Une opposition qu’un organisme comme le Collectif réfugiés (LFR) peut afficher. Sous la pluie de ce lundi matin, le container qui accueillait la conférence de presse était (inconsciemment ?) symbolique. Alors que l’opposition au Centre de rétention se fait plus importante, et que même son directeur, Fari Khabirpour, émet des doutes sur le bien-fondé même de cette institution (voir woxx 1115), le LFR n’a pas épargné ses critiques envers la politique gouvernementale. « Seules de toutes petites mesures que nous avons proposé concernant le centre de rétention ont été retenues », s’agace Armelle Ono, représentante de l’Acat (Action des chrétiens pour l’abolition de la torture). Quant à Jean Lichtfous, porte-parole de l’Asti, il a lancé un pavé dans la mare : se référant à une décision de la Cour administrative, il a affirmé que des fonctionnaires gouvernementaux auraient collaboré avec certaines ambassades de pays où les droits humains ne figurent pas parmi les priorités des autorités (Angola, Gambie et Iran) au sujet de demandeurs de protection internationale de ces pays se trouvant sur le territoire luxembourgeois. Cette pratique étant illégale, le Haut-Commissariat des Nations unies pour les réfugiés aurait été alerté. Excès de zèle ?
Dans le container
Par contre, le zèle se fait plus rare à d’autres niveaux. A l’instar du Conseil d’Etat, le LFR exige du gouvernement qu’il dote les services de l’immigration de « moyens humains et matériels suffisants pour assurer un déroulement rapide des procédures ». Il s’agit du problème de la longueur de la durée en rétention. Si la majorité gouvernementale se targue d’avoir limité cette période à six mois (au lieu des 18 que la « directive `retour‘ permet), le LFR prend le contre-pied en estimant qu’« une privation de liberté de plus de deux mois imposée à une personne qui n’a commis aucun délit est contraire au principe de proportionnalité ». Au-delà, selon le LFR, les répercussions humaines et psychologiques seraient désastreuses. Et l’extension de cette période pourrait encore accentuer davantage « la lenteur et l’inertie observées dans le fonctionnement des services d’immigration ».

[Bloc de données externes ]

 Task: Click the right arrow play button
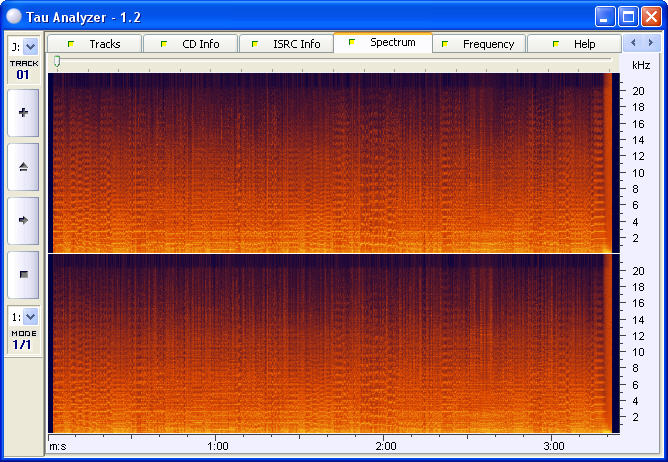tap(23, 219)
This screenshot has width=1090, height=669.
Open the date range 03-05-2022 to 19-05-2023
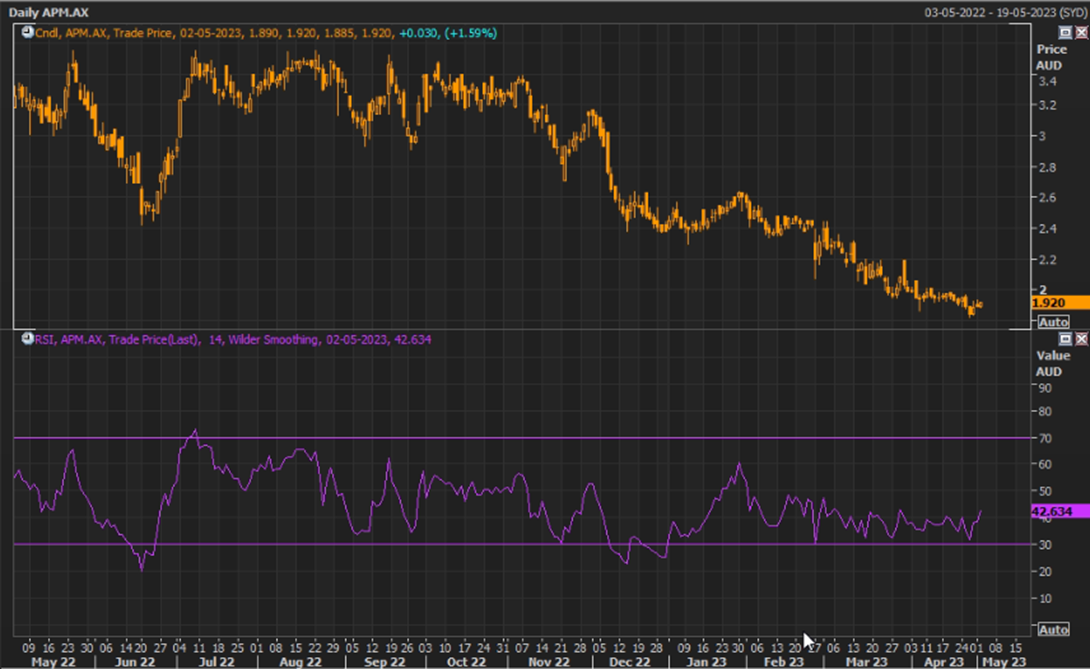(1003, 11)
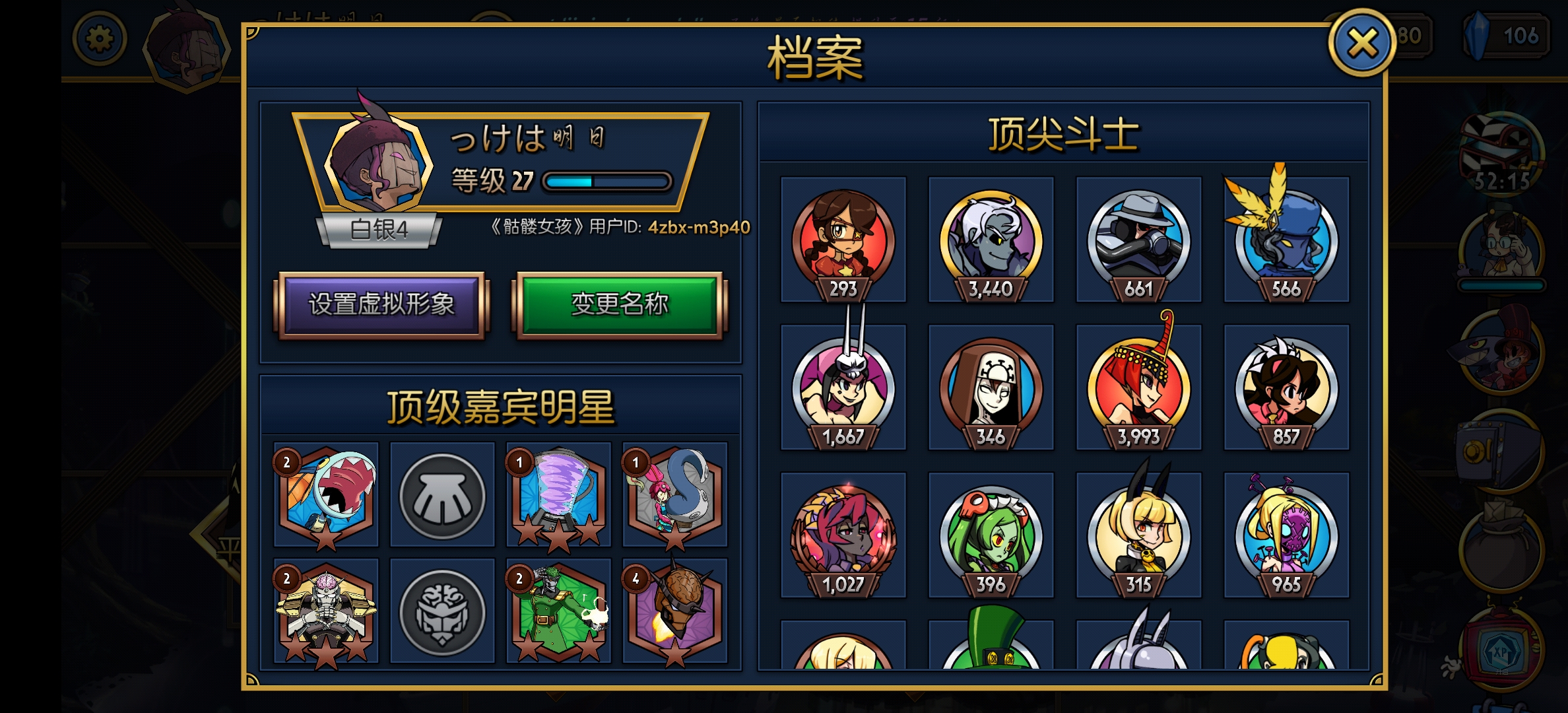
Task: Tap the empty brain-mask guest-star slot
Action: [442, 611]
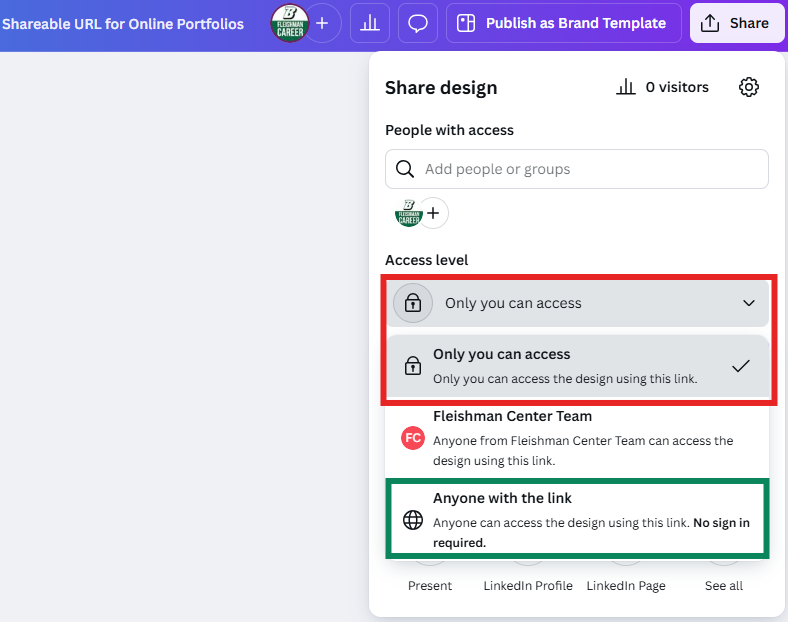The height and width of the screenshot is (622, 788).
Task: Open the comments speech bubble icon
Action: (418, 23)
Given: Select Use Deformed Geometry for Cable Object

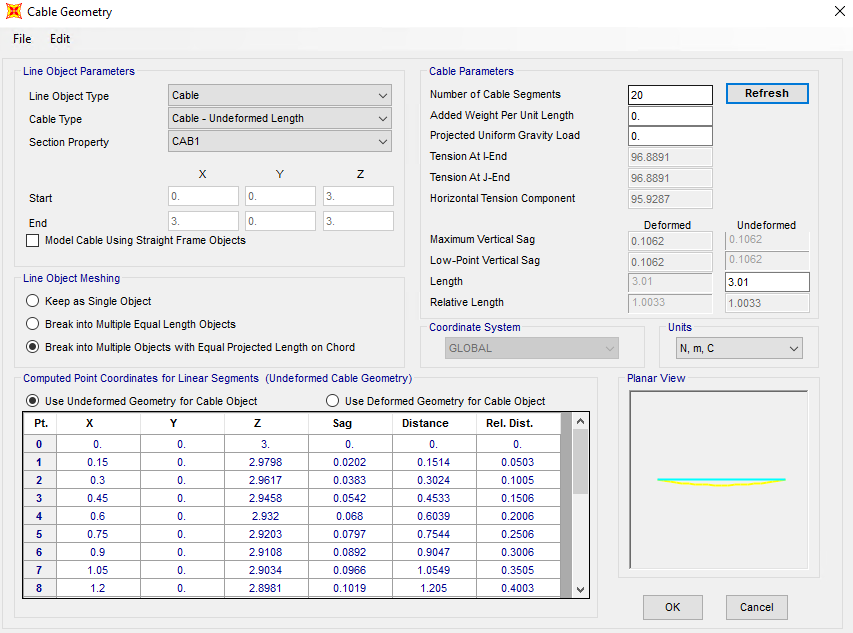Looking at the screenshot, I should (x=333, y=401).
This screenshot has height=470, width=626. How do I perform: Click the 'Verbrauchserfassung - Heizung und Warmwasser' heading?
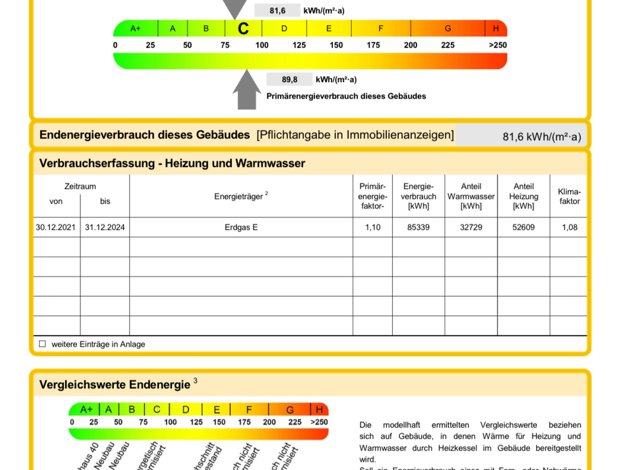(x=172, y=163)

De toute évidence, les propos du LFR sont accompagnés d’un fort arrière-goût de déception, étant donné que, comme les avis du CNE, ses avis ne sont pas suivis d’effets concrets. La suite ? A la fin du mois, il compte se réunir une première fois avec la direction du centre de rétention. A l’ordre du jour, le flou qui demeure autour de questions comme les mesures disciplinaires, les possibilités de visites ou même l’aménagement de structures prévues pour les ONG agréées qui font encore actuellement défaut. En attendant de futures actions et dans l’espoir d’être pris au sérieux dans un contexte politique particulièrement vicié au niveau de la question migratoire.